Des membres de la communauté ont troqué des biens ou fait le ménage en échange de provisions, et d’autres indiquent que l’argent économisé avec le troc leur a permis de se lancer dans d’autres activités, sources de revenus comme un potager ou un stand pour vendre de la nourriture. Alors que le tourisme recule, certains groupes, comme les professionel-les du sexe, ont vu disparaître leurs sources de revenus.
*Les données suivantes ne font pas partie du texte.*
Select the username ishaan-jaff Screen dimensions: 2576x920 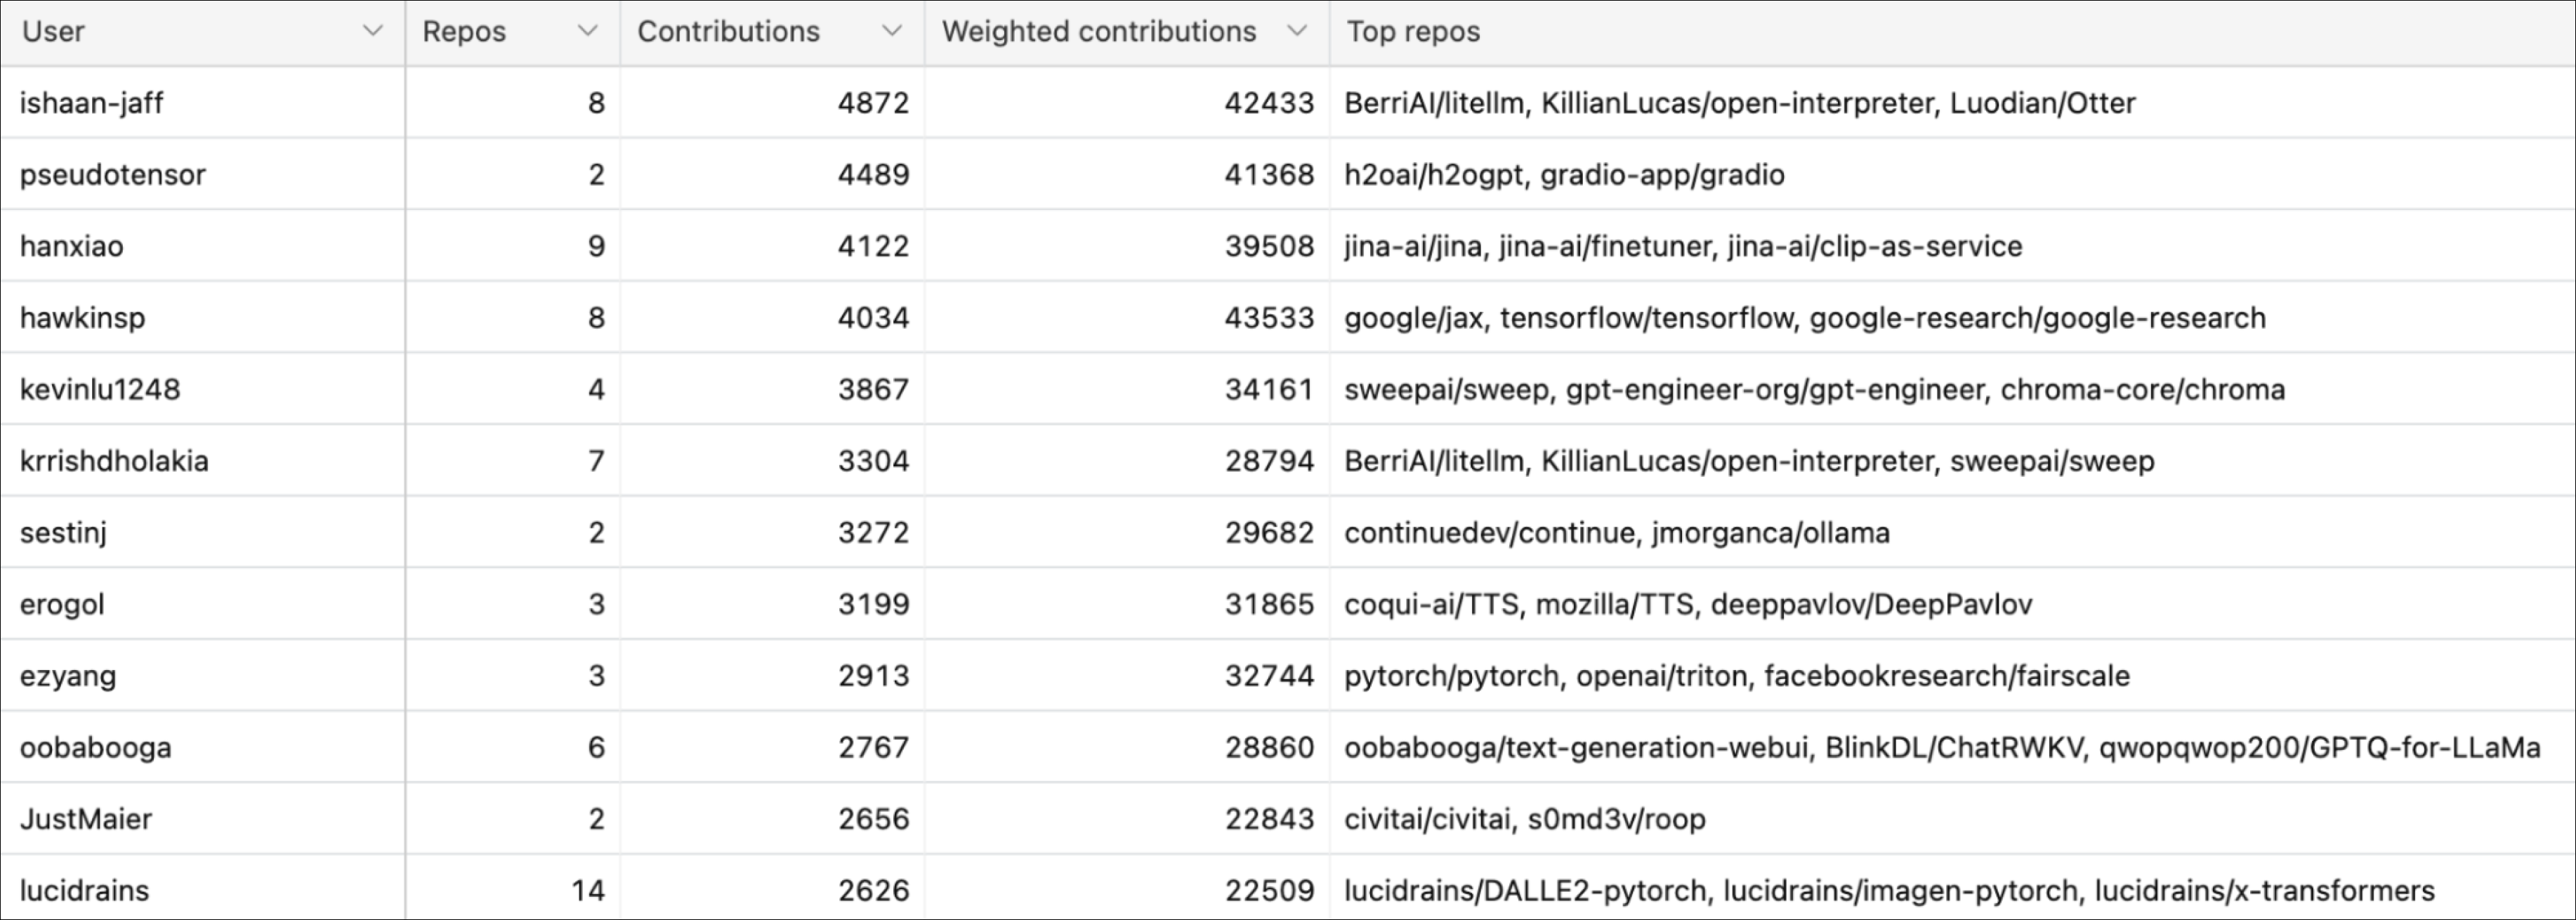coord(93,102)
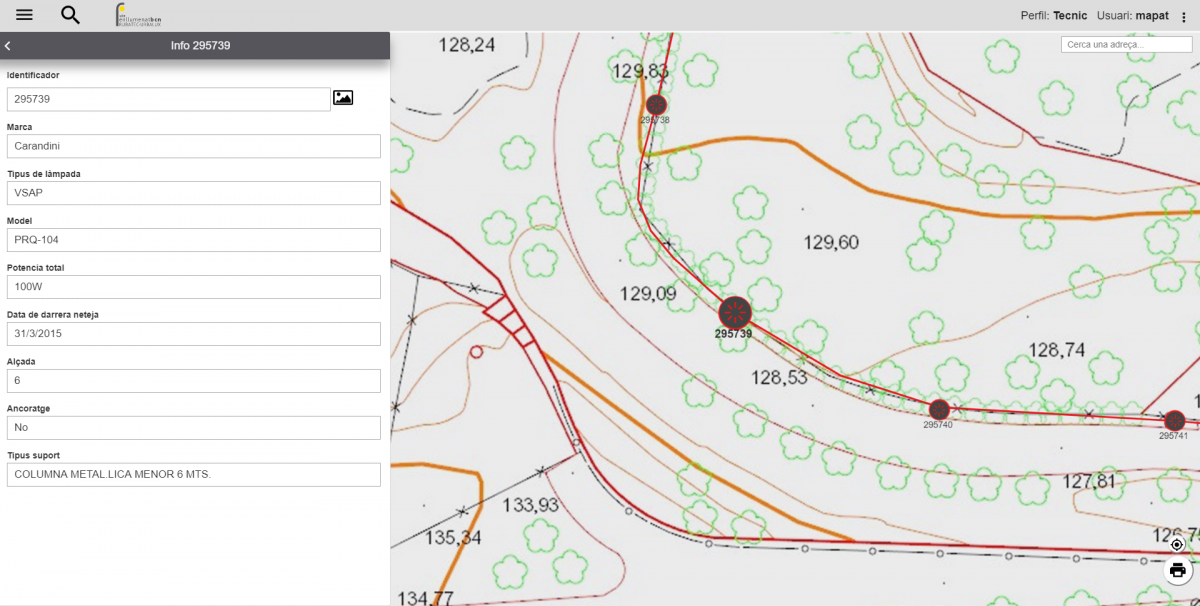View photo of streetlight 295739

pyautogui.click(x=343, y=98)
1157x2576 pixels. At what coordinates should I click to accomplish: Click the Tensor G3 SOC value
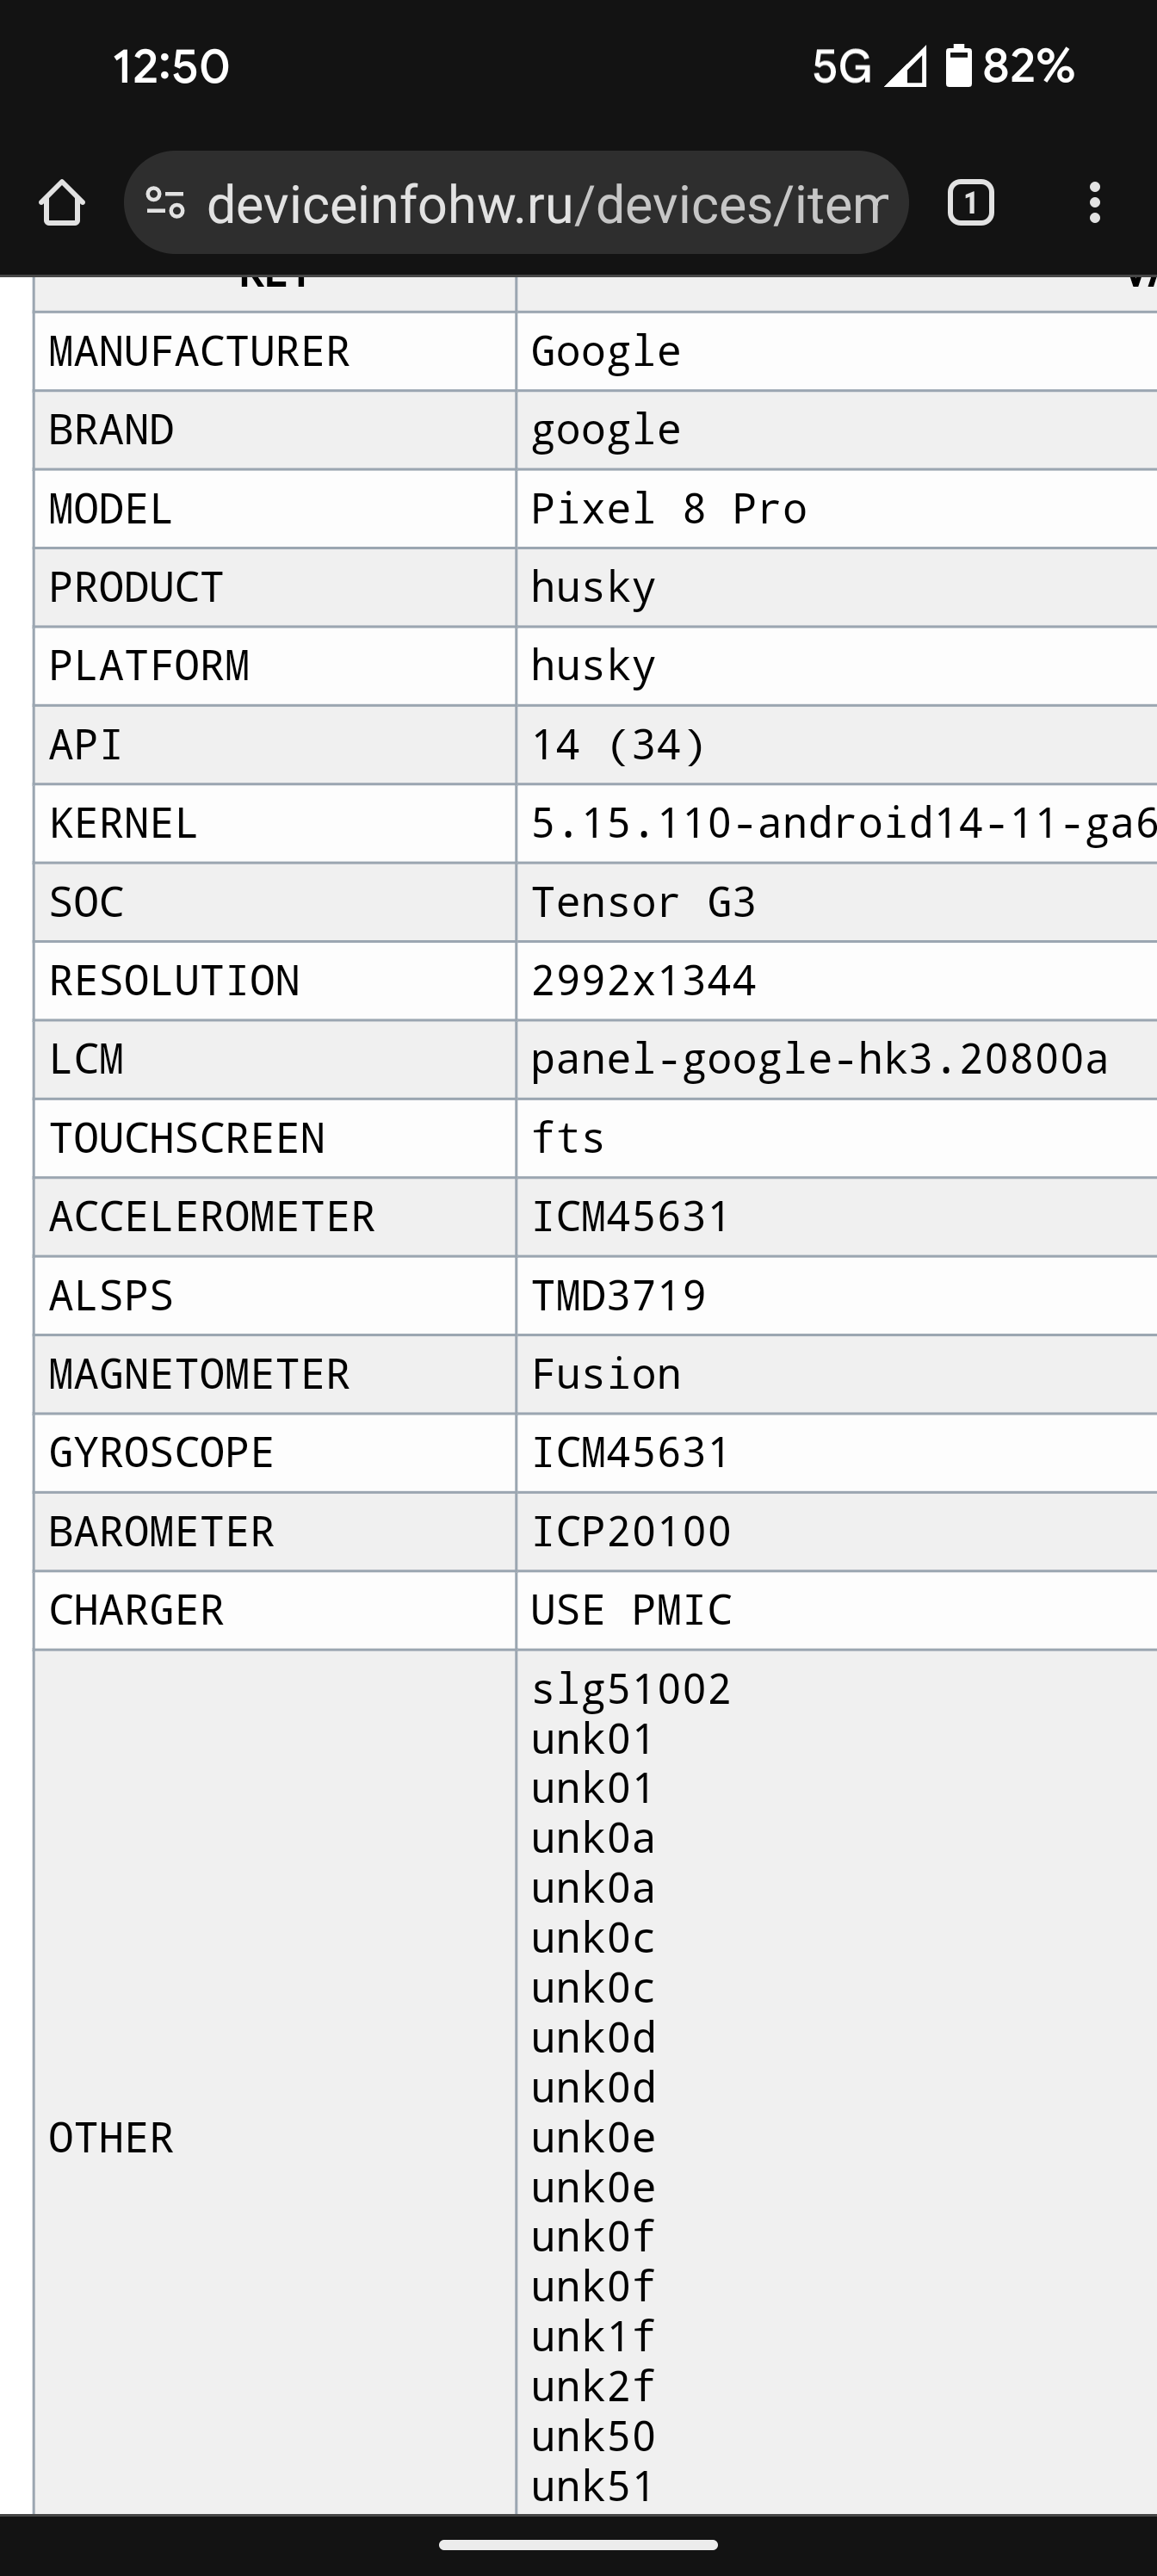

Les membres de la communauté lesbienne, gay, bisexuelle, transgenre et intersexuée sont également victimes de la stigmatisation à cause d’idées fausses circulant sur la manière dont le nouveau coronavirus se propage. Toutefois, des membres de ces groupes indiquent que les histoires encourageantes et les liens développés entre les membres de la page Facebook les aident à gérer la situation et à améliorer leur santé mentale. Toutes ces expériences positives, ces histoires de communautés se serrant les coudes pour lutter contre la pandémie de COVID-19, amènent Barter for Better Fiji à réfléchir dorénavant à étoffer la page Facebook d’un site Internet et d’une application.

Alors que les îles Fidji luttent pour surmonter l’épidémie de COVID-19, Barter for Better Fiji est consciente du rôle qu’elle joue pour le futur. Elle est bien plus qu’une place de troc, elle est également un espace de partage d’expériences réconfortantes sur des liens qui favorisent l’émergence d’une économie de la bonté.